(Data records)
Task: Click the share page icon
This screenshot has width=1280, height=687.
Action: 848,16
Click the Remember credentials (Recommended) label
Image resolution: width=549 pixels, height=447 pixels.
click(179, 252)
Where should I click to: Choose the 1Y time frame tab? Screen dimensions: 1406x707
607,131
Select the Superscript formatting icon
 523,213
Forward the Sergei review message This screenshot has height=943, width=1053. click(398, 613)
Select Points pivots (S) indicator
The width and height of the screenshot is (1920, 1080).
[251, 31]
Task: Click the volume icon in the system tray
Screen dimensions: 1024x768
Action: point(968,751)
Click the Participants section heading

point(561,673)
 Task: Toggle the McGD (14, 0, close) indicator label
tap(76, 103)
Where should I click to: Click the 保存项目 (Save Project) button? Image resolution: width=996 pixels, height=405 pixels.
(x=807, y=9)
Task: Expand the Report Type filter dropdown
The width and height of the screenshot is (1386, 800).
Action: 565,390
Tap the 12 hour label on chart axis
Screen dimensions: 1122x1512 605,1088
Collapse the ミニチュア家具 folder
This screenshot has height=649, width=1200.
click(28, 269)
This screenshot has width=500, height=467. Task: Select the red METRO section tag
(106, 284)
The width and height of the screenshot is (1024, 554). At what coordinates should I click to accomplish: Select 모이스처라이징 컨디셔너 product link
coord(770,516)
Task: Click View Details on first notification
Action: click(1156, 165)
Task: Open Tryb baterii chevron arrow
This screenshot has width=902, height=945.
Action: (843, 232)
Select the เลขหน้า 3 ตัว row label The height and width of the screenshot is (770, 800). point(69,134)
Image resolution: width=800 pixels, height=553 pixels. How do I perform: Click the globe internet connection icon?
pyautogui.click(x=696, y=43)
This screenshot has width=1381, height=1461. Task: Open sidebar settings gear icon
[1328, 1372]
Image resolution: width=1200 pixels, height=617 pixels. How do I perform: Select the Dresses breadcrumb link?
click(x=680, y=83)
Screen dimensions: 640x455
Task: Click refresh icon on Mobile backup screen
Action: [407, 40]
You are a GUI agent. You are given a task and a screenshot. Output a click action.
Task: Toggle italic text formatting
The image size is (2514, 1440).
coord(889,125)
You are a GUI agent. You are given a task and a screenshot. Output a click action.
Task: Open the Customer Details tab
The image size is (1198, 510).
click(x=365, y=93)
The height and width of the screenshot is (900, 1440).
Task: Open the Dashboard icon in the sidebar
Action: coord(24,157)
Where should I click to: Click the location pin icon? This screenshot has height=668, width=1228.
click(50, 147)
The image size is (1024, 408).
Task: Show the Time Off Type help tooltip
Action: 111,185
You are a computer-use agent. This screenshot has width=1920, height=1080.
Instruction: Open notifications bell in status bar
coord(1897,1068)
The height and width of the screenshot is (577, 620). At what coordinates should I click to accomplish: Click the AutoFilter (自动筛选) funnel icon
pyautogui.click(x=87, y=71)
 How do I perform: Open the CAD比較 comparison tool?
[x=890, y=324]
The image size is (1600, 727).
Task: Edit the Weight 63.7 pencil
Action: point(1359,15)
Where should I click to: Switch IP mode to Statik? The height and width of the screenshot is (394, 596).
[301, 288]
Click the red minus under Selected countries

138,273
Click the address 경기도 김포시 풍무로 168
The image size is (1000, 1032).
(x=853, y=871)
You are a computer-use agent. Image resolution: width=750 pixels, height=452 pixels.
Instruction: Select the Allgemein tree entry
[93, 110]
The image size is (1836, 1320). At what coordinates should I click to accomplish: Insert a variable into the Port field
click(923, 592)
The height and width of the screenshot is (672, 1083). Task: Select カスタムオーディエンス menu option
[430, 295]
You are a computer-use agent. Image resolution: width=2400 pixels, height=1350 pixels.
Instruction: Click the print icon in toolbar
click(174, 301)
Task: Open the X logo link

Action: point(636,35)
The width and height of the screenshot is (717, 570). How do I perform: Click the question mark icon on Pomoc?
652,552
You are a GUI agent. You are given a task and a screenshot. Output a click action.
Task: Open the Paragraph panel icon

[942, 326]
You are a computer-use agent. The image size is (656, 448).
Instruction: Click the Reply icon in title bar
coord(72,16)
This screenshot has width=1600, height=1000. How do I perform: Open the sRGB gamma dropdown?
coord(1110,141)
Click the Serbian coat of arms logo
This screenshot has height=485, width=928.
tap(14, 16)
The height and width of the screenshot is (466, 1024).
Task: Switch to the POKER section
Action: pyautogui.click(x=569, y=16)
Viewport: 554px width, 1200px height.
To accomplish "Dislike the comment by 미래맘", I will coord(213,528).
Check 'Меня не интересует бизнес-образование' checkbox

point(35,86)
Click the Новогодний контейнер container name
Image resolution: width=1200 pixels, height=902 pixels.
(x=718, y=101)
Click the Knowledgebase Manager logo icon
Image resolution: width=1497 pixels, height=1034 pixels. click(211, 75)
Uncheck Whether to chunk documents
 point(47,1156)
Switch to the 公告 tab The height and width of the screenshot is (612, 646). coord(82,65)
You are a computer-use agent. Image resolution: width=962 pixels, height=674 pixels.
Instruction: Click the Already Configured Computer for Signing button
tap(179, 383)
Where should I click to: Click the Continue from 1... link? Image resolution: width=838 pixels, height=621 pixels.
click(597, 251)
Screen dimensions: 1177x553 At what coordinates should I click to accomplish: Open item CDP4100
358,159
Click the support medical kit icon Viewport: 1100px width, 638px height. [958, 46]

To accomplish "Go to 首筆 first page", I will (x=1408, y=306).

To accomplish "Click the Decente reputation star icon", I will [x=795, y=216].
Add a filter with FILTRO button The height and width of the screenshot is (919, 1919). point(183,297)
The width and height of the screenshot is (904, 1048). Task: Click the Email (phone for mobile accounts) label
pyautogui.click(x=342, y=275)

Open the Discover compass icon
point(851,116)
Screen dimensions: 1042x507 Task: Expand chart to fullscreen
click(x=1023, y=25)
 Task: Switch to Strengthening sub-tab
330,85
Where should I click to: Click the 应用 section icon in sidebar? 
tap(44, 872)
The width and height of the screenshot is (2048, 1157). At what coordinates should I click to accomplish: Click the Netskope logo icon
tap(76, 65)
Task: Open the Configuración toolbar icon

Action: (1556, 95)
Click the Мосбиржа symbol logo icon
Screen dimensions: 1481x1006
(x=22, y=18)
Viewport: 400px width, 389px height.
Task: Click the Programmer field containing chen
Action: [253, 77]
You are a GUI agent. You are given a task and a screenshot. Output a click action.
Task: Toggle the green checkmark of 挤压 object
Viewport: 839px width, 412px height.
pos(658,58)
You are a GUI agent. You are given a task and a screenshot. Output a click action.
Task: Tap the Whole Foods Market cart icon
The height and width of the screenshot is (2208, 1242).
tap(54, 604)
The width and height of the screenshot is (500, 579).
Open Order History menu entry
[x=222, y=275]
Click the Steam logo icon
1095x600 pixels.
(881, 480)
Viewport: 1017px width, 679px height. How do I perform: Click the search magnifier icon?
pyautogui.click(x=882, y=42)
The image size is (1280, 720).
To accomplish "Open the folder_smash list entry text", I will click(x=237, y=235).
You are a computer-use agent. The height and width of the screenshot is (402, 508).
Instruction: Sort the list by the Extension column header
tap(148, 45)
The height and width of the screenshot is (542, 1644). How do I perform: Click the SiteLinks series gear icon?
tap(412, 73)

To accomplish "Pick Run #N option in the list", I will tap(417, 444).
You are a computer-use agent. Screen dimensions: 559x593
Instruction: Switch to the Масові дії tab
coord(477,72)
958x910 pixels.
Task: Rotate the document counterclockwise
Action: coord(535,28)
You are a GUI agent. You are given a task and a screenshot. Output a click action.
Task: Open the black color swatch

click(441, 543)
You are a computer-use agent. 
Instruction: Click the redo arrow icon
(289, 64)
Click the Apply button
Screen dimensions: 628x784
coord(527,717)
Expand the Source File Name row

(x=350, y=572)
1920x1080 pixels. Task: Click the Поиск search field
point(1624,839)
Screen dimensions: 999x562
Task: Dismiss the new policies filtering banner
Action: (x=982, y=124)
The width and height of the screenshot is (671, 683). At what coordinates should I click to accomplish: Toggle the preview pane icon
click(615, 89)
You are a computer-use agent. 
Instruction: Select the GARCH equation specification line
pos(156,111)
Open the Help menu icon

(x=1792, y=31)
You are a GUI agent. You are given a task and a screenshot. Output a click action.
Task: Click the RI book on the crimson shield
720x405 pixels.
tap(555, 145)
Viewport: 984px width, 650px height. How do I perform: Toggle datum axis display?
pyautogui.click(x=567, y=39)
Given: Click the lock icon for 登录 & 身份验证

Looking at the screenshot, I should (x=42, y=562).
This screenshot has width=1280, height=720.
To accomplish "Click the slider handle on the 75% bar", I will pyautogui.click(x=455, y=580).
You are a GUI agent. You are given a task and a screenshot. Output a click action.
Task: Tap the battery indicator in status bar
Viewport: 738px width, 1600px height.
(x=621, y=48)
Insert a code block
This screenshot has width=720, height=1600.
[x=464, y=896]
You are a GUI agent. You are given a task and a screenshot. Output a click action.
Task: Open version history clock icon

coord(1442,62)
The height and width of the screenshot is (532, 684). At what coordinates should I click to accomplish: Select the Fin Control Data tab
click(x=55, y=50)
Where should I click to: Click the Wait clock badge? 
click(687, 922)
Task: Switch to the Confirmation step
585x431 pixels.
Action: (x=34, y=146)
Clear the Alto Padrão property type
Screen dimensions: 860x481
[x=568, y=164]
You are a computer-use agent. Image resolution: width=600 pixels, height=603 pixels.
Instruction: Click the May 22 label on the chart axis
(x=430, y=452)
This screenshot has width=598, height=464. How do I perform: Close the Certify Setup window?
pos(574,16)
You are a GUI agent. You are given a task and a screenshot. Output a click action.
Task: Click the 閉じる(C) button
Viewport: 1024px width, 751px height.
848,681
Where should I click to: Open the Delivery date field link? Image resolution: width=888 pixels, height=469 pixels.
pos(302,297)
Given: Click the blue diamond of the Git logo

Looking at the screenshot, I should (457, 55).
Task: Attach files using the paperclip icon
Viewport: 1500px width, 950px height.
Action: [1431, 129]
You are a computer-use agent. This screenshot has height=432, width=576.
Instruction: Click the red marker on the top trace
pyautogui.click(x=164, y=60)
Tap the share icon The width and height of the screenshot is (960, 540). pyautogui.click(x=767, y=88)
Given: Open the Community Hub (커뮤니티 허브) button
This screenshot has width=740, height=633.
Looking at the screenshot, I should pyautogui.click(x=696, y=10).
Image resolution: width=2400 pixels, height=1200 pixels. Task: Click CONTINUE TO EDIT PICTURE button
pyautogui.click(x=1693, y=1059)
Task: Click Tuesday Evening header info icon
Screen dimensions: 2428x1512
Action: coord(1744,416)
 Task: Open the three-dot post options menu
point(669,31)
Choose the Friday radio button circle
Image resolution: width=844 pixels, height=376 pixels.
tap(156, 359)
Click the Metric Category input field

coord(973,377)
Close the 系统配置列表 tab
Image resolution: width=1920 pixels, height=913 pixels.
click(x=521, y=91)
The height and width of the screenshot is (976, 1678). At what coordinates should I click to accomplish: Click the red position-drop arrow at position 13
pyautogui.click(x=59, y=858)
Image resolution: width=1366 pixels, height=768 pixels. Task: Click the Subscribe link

[What is being asked] Reproduce the items from the line containing "Given: Click the blue diamond of the Git logo" through the line containing "Tap the share", inclusive, swapping "paperclip" for "clip" and leaving everything else unchanged.

[Full answer]
Given: Click the blue diamond of the Git logo

Looking at the screenshot, I should (457, 55).
Task: Attach files using the clip icon
Viewport: 1500px width, 950px height.
Action: [1431, 129]
You are a computer-use agent. This screenshot has height=432, width=576.
Instruction: Click the red marker on the top trace
pyautogui.click(x=164, y=60)
Tap the share icon The width and height of the screenshot is (960, 540). pyautogui.click(x=767, y=88)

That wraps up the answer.